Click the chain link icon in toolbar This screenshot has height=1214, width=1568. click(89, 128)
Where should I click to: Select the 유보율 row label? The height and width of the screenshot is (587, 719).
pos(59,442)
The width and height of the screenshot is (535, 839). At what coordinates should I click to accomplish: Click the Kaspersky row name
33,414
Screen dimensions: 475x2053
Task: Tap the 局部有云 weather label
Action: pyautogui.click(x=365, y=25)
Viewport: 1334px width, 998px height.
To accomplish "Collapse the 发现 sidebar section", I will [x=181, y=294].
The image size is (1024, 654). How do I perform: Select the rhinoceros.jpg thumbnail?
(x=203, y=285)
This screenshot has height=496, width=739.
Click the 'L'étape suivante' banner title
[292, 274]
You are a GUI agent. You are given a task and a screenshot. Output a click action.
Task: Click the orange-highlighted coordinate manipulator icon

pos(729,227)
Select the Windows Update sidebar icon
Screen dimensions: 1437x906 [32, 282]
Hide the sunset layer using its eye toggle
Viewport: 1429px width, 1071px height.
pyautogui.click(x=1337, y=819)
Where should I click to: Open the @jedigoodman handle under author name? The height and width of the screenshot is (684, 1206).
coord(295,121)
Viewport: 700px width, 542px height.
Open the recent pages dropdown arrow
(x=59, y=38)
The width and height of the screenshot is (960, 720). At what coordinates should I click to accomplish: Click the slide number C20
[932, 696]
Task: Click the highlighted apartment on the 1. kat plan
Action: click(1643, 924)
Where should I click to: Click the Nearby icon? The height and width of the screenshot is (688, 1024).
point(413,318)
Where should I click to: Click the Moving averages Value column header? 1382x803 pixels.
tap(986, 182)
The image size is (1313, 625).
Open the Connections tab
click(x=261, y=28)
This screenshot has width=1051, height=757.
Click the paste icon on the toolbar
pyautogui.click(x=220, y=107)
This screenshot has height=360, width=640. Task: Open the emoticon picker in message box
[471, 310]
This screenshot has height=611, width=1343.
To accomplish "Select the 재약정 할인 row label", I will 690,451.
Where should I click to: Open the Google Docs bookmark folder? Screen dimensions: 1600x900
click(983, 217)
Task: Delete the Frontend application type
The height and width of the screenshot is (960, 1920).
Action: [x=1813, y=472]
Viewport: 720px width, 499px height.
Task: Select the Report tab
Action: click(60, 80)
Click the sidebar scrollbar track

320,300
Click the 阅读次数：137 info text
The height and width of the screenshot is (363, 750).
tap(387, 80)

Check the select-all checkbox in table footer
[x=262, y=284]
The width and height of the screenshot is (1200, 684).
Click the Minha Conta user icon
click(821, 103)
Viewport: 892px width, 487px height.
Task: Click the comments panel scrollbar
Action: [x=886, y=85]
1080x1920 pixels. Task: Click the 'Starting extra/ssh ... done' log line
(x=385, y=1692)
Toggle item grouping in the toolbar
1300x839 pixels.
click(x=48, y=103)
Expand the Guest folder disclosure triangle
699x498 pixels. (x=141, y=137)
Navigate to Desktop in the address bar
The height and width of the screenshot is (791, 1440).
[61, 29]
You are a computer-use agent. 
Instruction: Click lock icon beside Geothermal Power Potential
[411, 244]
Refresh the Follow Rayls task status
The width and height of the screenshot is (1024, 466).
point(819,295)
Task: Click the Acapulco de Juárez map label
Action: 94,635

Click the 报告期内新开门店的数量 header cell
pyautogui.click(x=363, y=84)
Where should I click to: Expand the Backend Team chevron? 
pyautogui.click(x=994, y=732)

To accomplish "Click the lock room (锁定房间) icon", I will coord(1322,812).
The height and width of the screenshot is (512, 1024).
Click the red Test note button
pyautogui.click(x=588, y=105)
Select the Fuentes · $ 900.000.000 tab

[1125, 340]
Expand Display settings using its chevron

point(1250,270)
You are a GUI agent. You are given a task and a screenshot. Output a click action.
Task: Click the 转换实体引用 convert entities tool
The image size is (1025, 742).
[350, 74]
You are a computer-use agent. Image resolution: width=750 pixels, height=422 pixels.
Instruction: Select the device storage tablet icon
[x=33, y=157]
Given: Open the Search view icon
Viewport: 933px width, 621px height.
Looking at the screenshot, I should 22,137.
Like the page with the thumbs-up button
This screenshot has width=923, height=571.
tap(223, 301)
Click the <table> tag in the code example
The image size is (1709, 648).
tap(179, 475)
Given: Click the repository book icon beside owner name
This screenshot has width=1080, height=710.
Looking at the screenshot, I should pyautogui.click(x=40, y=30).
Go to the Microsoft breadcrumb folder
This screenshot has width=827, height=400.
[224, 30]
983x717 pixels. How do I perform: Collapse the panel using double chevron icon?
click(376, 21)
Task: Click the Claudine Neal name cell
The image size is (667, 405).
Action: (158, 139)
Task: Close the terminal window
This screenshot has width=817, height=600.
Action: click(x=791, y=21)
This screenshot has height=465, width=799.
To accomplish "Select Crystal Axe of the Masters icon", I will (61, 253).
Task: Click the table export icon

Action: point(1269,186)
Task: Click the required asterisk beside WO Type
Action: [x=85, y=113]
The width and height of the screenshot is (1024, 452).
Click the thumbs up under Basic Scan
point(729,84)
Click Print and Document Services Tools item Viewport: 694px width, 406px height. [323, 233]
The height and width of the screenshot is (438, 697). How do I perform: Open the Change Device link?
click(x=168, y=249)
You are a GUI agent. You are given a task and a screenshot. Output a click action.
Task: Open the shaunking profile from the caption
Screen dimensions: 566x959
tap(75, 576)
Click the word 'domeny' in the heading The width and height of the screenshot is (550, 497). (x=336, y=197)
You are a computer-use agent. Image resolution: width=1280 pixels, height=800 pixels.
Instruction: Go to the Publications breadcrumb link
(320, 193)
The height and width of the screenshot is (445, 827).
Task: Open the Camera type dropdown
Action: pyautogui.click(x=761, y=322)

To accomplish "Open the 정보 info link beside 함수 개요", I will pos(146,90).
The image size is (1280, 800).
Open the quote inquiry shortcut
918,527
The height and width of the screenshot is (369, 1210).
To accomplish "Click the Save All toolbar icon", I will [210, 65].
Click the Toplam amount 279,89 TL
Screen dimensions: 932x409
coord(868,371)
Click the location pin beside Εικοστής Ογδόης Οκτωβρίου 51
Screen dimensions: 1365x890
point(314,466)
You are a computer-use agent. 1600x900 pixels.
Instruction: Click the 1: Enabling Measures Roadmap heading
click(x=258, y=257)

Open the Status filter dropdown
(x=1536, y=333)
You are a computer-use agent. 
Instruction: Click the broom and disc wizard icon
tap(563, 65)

*EXERCISE AIM:* Write out exactly the lines above from the line with "Click the thumbs up under Basic Scan" through the line with "The height and width of the screenshot is (369, 1210).", both of them included, and leave out all other lines.

*REPLY:*
Click the thumbs up under Basic Scan
point(729,84)
Click Print and Document Services Tools item Viewport: 694px width, 406px height. [323, 233]
The height and width of the screenshot is (438, 697). How do I perform: Open the Change Device link?
click(x=168, y=249)
You are a GUI agent. You are given a task and a screenshot. Output a click action.
Task: Open the shaunking profile from the caption
Screen dimensions: 566x959
tap(75, 576)
Click the word 'domeny' in the heading The width and height of the screenshot is (550, 497). (x=336, y=197)
You are a computer-use agent. Image resolution: width=1280 pixels, height=800 pixels.
Instruction: Go to the Publications breadcrumb link
(320, 193)
The height and width of the screenshot is (445, 827).
Task: Open the Camera type dropdown
Action: pyautogui.click(x=761, y=322)

To accomplish "Open the 정보 info link beside 함수 개요", I will pos(146,90).
The image size is (1280, 800).
Open the quote inquiry shortcut
918,527
The height and width of the screenshot is (369, 1210).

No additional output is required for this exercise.